*Things to do*
1: Answer these questions about the text on D.C. probate:
(a) About how long does the supervised or formal administration process take to finish?
(b) Within how many days of the decedent's death should the will be filed with the D.C. Superior Court Probate Division?
(c) Within what period after being appointed must the personal representative send a list of all assets to the interested parties?
2: Write what follows the final sentence of the text on D.C. probate.

*Text segment*
※ ※ ※

The supervised or formal administration is designed to have more court involvement. This type of process would be helpful for complex estates, when disagreements over the estate are anticipated, or when interested persons question the ability of the personal representative. This probate process takes around 12-18 months to finish.
The small estate administration is used when an estate’s probate property value is under $40,000. This process is the quickest, least expensive, and easiest option. At the D.C. Superior Court Probate Division, there are Small Estate Specialists that will assist you

Step 2 : File the Will and Obtain Letters of Administration from the Court
Within 90 days of the decedent’s death, file the will with the D.C. Superior Court Probate Division

Step 3 : Assets

Within 3 months of being appointed as personal representative, the representative must compile a list of all assets and send it to all interested parties. Large assets including real estate will likely need to be formally appraised.

Step 4 : Pay Debt and Taxes

All of the decedent’s debts will need to be paid. These debts may include creditor claims, settlement fees, and funeral bills.

All of the decedent’s taxes will also need to be paid. These taxes may include: probate taxes, income taxes (D.C. and Federal), fiduciary taxes (D.C. and Federal), and estate taxes (D.C. and Federal).

Step 5 : Distribute Remaining Assets

The personal representative will be in charge of distributing any remaining assets to

NOTE: If an asset were jointly owned before a decedent’s death, the asset would automatically go to the other joint owner of the asset. This asset will not go through probate. Here’s an example:

  • Joe and Betty have a house together, and both of their names are on the deed of the house. Joe passes away, and the house is left to Betty because she owned the house before Joe’s death. The house does not go through probate.

※ ※ ※

*Data segment*
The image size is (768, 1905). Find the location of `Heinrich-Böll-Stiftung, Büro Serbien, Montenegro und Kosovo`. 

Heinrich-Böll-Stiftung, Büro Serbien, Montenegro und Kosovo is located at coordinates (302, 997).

※ ※ ※

*Expected results*
1:
(a) Around 12-18 months.
(b) Within 90 days.
(c) Within 3 months.

2:
Washington, D.C. Taxes When Dealing with an Inherited Home

There are 5 types of taxes that you may have to worry about after a loved one has passed. Income and probate taxes, estate taxes, inheritance tax, capital gains or loss tax.

Income and Probate Tax
If you’re the personal representative for someone’s estate, then you’ll have to file the decedent’s income taxes. This can include income taxes (D.C. and Federal), fiduciary income taxes (D.C. and Federal). You’ll also have to pay probate taxes at the beginning of the probate process. This is usually out of pocket and is reimbursed by the estate at a later time.
Estate taxes
The personal representative may also have to file estate tax returns. If the estate is worth $2 million or more, a D.C. estate tax return must be filed. If the decedent’s estate is worth $5.49 million or more, federal estate taxes must be filed.

Here’s an example:

Joe passed away and left his house to his daughter Sarah. Joe wrote in his will that he wants Sarah to take care of his estate once he passes away. She is now appointed as the personal representative.

  • If Joe’s estate is worth $200,000, Sarah wouldn’t have to pay any estate taxes in D.C.
  • If Joe’s estate is worth $2.5 million, Sarah would have to pay D.C. estate taxes, but not federal.
  • If Joe’s estate is worth $10 million, Sarah would have to pay D.C. estate taxes and Federal estate taxes.
Inheritance Tax
Thankfully, D.C. does not have inheritance tax. Any inheritance that beneficiaries or heirs receive will not be taxed.
Capital Gains and Loss Tax
The last type of tax that you may have to worry about is capital gains tax. This is a tax that occurs if you sell an inherited property, without living in it for at least 2 of the last 5 years. If you have lived in the property for more than two years in the past 5 years, you can be exempt from the tax up to a certain amount. If you are single, the amount is $250,000. If you are married, the amount is $500,000.

The amount taxed is the difference between the houses value and the sold amount. The amount taxed is NOT the price the decedent paid for the house minus the sell price. This is called the stepped-up basis. Here are two examples:

  • Joe purchased his house back in 1987. He paid $100,000 for it and made $15,000 dollars of repairs. This means that his tax basis before he died was $115,000. Sarah inherits Joe’s house. She has the home appraised and it’s found to be worth $600,000. Sarah then sells the house 2 months later for $605 thousand. Due to the “stepped-up basis,” Sarah only pays capital gains tax on the $5 thousand ($605,000-$600,000). If the “stepped-up basis” didn’t exist Sarah would have to capital gains taxes on $490,000 ($605,000-$115,000).
  • Sarah inherits the same house from Joe and sells it for $585. She now has a capital loss of $15 thousand. If a capital loss occurs, up to $3 thousand of the loss can be deducted from her income taxes or $1.5 thousand if she is married and filing separately.

Here’s a Capital Gains Calculator to make things a little easier for you.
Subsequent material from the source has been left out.